TO DO. Reproduce the passage on HER2 antibodies in full, word for word.

DOCUMENT SECTION.
++++++++++
A HER2 antibody is a type of targeted cancer therapy. These treatments use monoclonal antibodies, which are laboratory-produced molecules engineered to act as substitute antibodies. They are designed to identify and attach to the HER2 protein on the surface of cancer cells. By seeking out this specific marker, these treatments can attack cancer cells more directly than traditional chemotherapy. The development of HER2 antibodies has changed the treatment for patients whose tumors have high levels of the HER2 protein.
Understanding HER2 and Cancer
Human Epidermal Growth Factor Receptor 2 (HER2) is a protein on the surface of cells that helps regulate their growth and division. In healthy cells, HER2 receptors are part of normal signaling pathways that tell cells when to grow, divide, and repair themselves. This process is tightly controlled. However, a faulty HER2 gene can lead to an overproduction of these receptors.
++++++++++
RECORDS SUPPLIED.
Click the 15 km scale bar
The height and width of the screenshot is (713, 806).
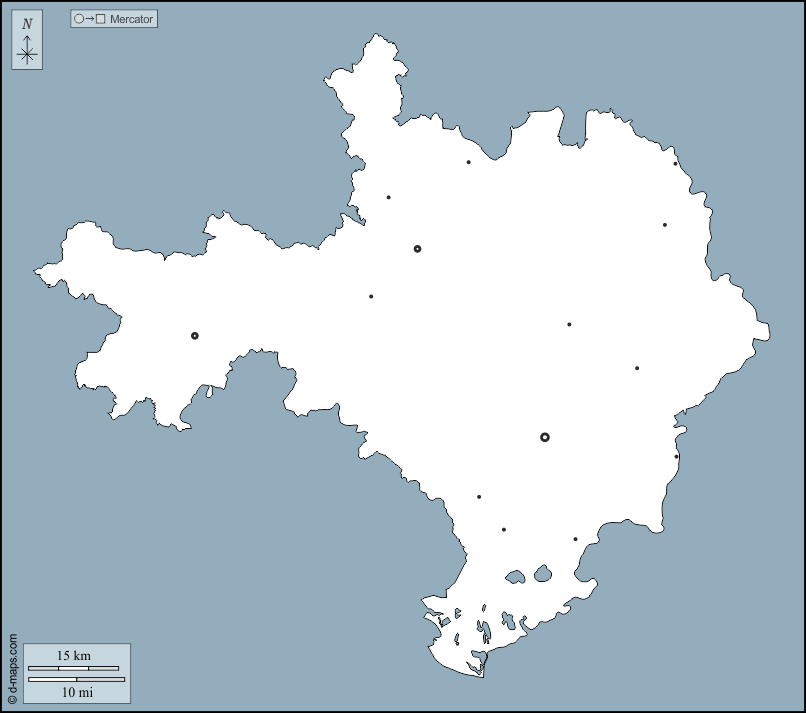coord(73,668)
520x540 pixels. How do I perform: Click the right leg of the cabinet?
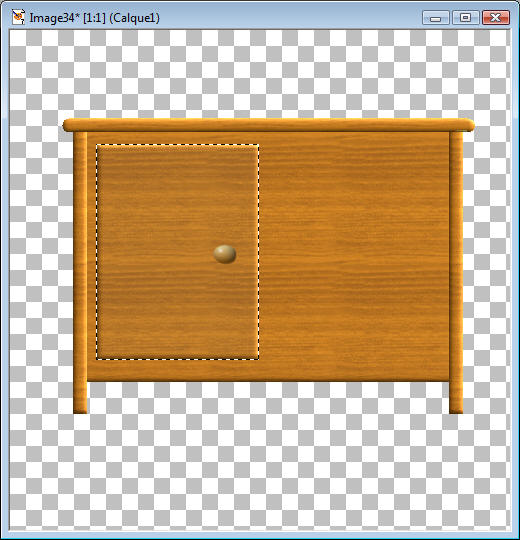coord(456,272)
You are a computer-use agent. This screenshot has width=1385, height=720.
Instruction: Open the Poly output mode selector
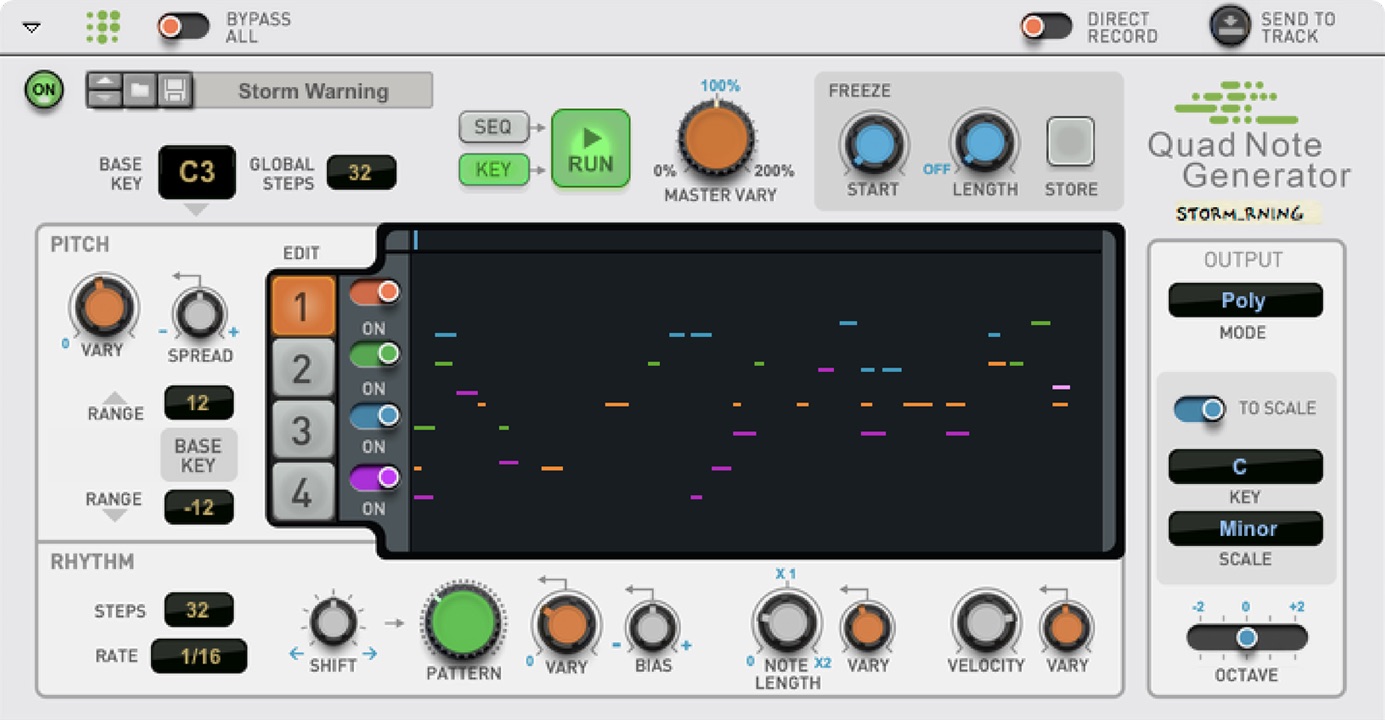tap(1244, 300)
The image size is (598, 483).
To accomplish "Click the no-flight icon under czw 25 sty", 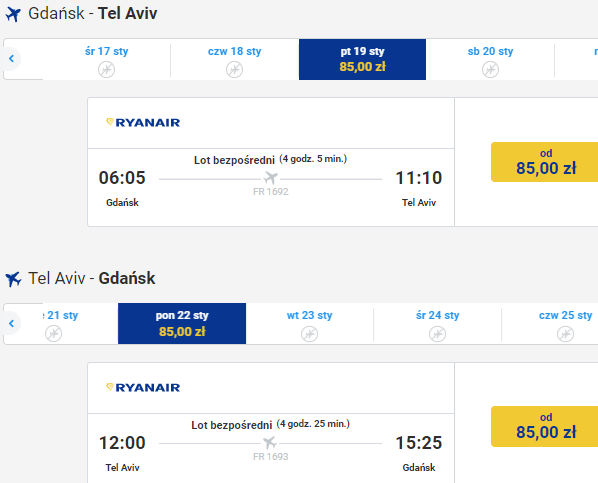I will coord(565,334).
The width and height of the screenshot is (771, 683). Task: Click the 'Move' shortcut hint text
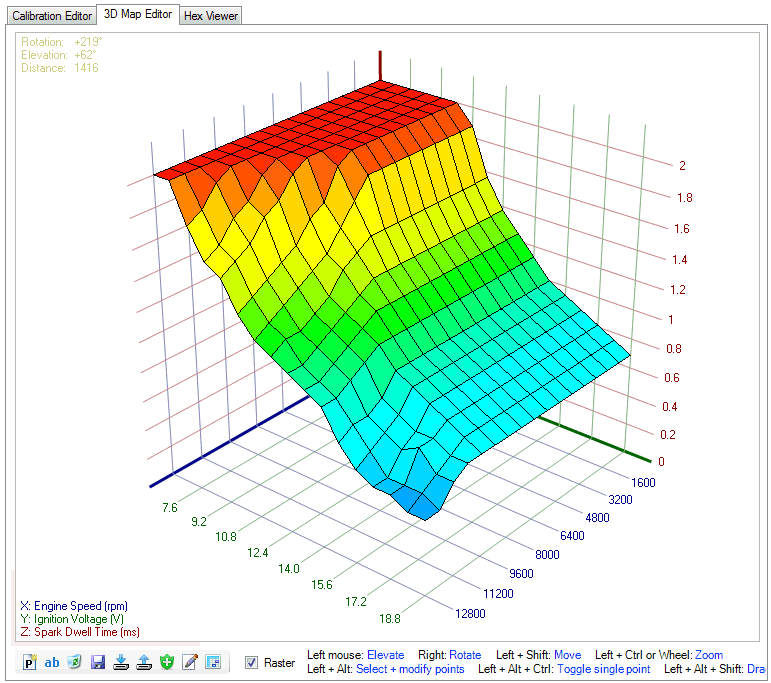(567, 655)
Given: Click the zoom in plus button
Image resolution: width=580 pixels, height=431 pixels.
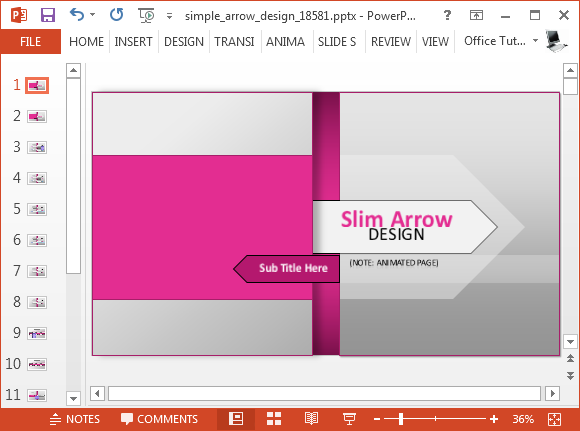Looking at the screenshot, I should [x=494, y=419].
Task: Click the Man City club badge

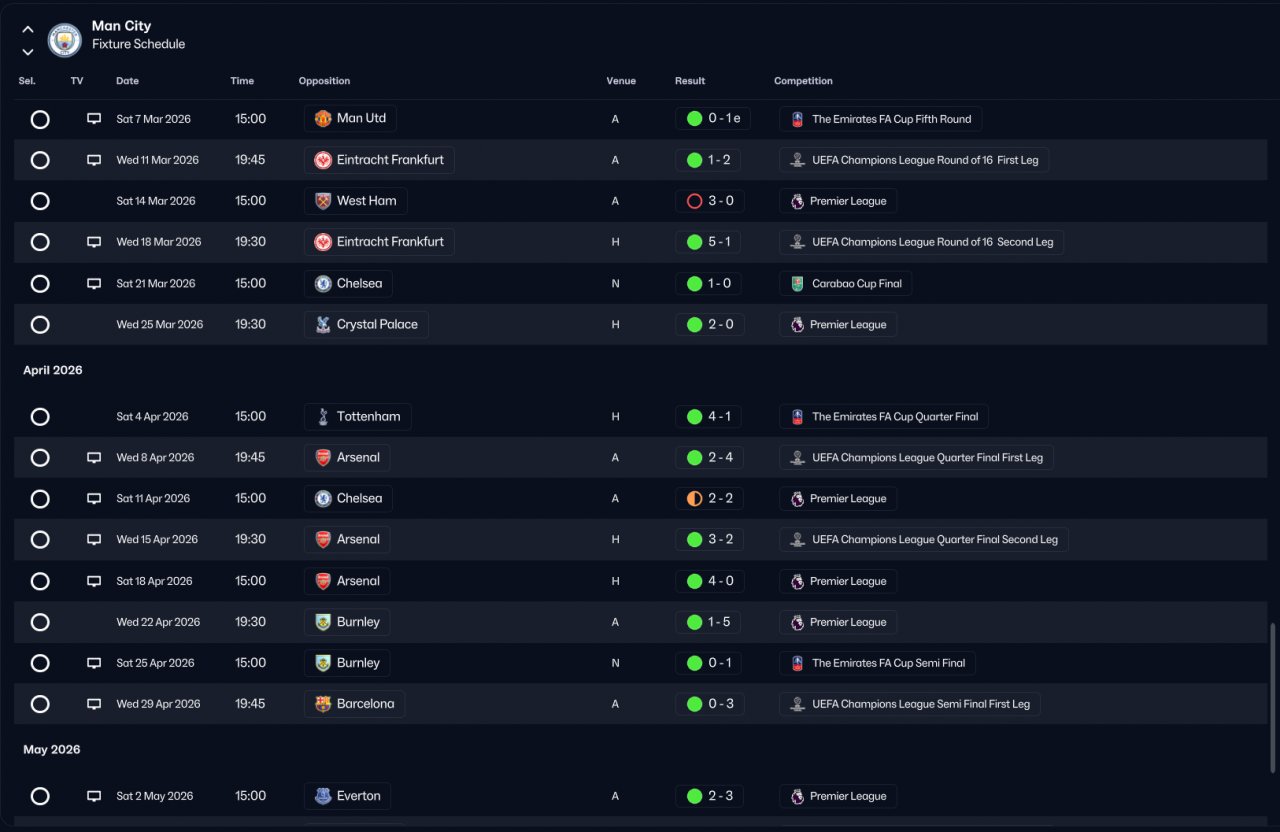Action: pyautogui.click(x=65, y=39)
++++++++++
OUTPUT.
A HER2 antibody is a type of targeted cancer therapy. These treatments use monoclonal antibodies, which are laboratory-produced molecules engineered to act as substitute antibodies. They are designed to identify and attach to the HER2 protein on the surface of cancer cells. By seeking out this specific marker, these treatments can attack cancer cells more directly than traditional chemotherapy. The development of HER2 antibodies has changed the treatment for patients whose tumors have high levels of the HER2 protein.
Understanding HER2 and Cancer
Human Epidermal Growth Factor Receptor 2 (HER2) is a protein on the surface of cells that helps regulate their growth and division. In healthy cells, HER2 receptors are part of normal signaling pathways that tell cells when to grow, divide, and repair themselves. This process is tightly controlled. However, a faulty HER2 gene can lead to an overproduction of these receptors.